The following figure shows the result on a log scale, plotted in the familiar form of a CDF and in a new form called a survival curve.

ax1 = plt.gca()
surv_km.plot(ls="--", color='C2', label="Survival curve")
h1, l1 = plt.gca().get_legend_handles_labels()
plt.ylabel("Probability of survival")
plt.xlabel("Survival time (months)")

plt.xscale("log")
labels = [1, 2, 5, 10, 20, 50, 100]
ticks = labels
plt.xticks(ticks, labels)

ax2 = plt.twinx()
ax1.tick_params(left=False, right=False)

cdf = surv_km.make_cdf() * 100
cdf.plot(color="gray", ls=":", label="CDF")
h2, l2 = plt.gca().get_legend_handles_labels()
plt.legend(h1 + h2, l1 + l2, loc="center right")
plt.ylabel("Percentile rank")

plt.title("Survival curve and CDF for patients with glioblastoma")
ax2.tick_params(left=False, right=False)
savefig('nbue5.png')

_images/8bf23a1369a6c5b32106685863bc947c62a346d07047e96664cba3b4aec35a37.png

surv_km.plot(ls="--", color='C2', label="Survival curve")

plt.xscale("log")
labels = [1, 2, 5, 10, 20, 50, 100]
ticks = labels
plt.xticks(ticks, labels);

decorate(ylabel="Probability of survival",
         xlabel="Survival time (months)")

savefig('nbue5a.png')

_images/c0bcf207772bc314583205ad134382814553823cfb7cc5f9d140dbda3c96ebe4.png

The survival curve shows the probability of survival past a given time on a scale from 0 to 1. It is the complement of the CDF, so as the CDF increases from left to right, the survival curve decreases. The two curves contain the same information; the only reason to use one or the other is convention. Survival curves are used more often in medicine and reliability engineering, CDFs in many other fields.

One thing that is apparent – from either curve – is that glioblastoma is a serious diagnosis. The median survival time after diagnosis is less than 9 months, and only about 16% of patients survive more than two years.

Please keep in mind that this curve lumps together people of different ages with different health conditions, diagnosed at different stages of disease over a period of about 16 years. Survival times depend on all of these factors, so this curve does not provide a prognosis for any specific patient. In particular, as treatment has gradually improved, the prognosis is better for someone with a more recent diagnosis. If you or someone you know is diagnosed with glioblastoma, you should get a prognosis from a doctor, based on specifics of the case, not from aggregated data in a book demonstrating basic statistical methods.
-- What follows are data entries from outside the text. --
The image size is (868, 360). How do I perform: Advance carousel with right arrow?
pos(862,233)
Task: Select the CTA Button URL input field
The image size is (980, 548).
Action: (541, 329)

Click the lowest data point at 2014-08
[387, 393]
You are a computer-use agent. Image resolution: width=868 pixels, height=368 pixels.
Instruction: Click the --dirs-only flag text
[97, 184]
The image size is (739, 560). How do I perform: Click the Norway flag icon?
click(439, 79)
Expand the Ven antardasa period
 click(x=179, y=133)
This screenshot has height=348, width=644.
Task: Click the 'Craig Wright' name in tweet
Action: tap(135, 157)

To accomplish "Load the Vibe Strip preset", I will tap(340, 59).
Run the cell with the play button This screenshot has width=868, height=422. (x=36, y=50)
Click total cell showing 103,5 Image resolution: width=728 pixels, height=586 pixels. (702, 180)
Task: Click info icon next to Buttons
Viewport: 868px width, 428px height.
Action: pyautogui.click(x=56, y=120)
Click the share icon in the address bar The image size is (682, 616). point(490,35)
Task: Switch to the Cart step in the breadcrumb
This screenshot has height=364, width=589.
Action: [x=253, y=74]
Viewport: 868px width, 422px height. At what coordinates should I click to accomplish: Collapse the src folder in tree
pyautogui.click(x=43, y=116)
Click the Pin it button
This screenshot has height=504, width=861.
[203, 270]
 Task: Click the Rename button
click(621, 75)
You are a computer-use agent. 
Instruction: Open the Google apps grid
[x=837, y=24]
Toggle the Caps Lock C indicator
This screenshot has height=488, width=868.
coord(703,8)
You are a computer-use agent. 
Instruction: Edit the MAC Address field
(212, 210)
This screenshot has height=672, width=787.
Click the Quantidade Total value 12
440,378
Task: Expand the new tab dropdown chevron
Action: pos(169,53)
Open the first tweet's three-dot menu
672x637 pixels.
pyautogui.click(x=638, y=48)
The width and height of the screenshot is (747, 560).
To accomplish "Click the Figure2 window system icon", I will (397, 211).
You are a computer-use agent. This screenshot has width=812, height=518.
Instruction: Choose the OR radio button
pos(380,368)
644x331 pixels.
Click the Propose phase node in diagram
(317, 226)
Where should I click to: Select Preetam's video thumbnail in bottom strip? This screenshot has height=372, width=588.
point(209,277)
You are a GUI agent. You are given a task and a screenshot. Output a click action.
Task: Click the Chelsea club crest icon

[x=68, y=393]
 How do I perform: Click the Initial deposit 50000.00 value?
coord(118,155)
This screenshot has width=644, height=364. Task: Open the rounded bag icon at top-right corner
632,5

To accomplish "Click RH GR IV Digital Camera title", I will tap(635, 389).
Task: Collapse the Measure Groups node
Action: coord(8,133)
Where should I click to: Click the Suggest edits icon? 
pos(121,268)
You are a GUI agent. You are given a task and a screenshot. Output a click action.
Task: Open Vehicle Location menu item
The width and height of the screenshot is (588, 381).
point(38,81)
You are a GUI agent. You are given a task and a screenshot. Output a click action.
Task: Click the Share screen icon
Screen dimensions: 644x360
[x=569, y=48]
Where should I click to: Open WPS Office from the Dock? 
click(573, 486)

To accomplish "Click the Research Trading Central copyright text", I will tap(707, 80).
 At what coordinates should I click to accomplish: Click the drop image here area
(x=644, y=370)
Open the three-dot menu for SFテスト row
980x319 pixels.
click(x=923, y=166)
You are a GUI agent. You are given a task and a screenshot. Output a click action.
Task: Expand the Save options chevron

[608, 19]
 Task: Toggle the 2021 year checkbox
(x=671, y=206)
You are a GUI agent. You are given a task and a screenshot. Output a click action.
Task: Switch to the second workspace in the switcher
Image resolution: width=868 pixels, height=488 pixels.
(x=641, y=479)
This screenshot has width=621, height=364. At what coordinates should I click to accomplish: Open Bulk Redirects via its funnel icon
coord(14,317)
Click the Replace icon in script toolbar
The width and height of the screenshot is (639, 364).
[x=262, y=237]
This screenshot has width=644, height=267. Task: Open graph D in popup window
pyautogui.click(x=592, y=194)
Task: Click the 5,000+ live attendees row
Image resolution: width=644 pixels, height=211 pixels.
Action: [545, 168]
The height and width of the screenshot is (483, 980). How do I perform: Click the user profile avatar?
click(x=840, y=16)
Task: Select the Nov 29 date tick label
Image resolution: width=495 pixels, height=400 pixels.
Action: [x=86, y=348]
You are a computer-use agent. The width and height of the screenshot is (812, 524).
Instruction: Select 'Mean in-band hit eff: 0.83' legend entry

surv_km(12), surv_km(24), surv_km(24)/surv_km(12)

(array(0.38549537), array(0.16368232), 0.42460256589027323)

As we did with light bulbs and pregnancy lengths, we can use this distribution to compute the average remaining survival time for patients at each time after diagnosis. The following figure shows the result.

from utils import remaining_lifetimes_pmf

np.random.seed(17)
qs = np.linspace(0, 165, 101)
rem_seq = []

for i in range(101):
    sample = brain.sample(frac=1, replace=True)
    observed = sample["observed"]
    duration = sample["duration"]
    surv_km, surv_high, surv_low = km_fit(duration, observed)
    rem = remaining_lifetimes_pmf(surv_km.make_pmf(), qs)
    # rem.plot(color="gray", alpha=0.01)
    rem_seq.append(rem)

def gray_box(x, x_max=170):
    """Make a gray box that spans the y-axis.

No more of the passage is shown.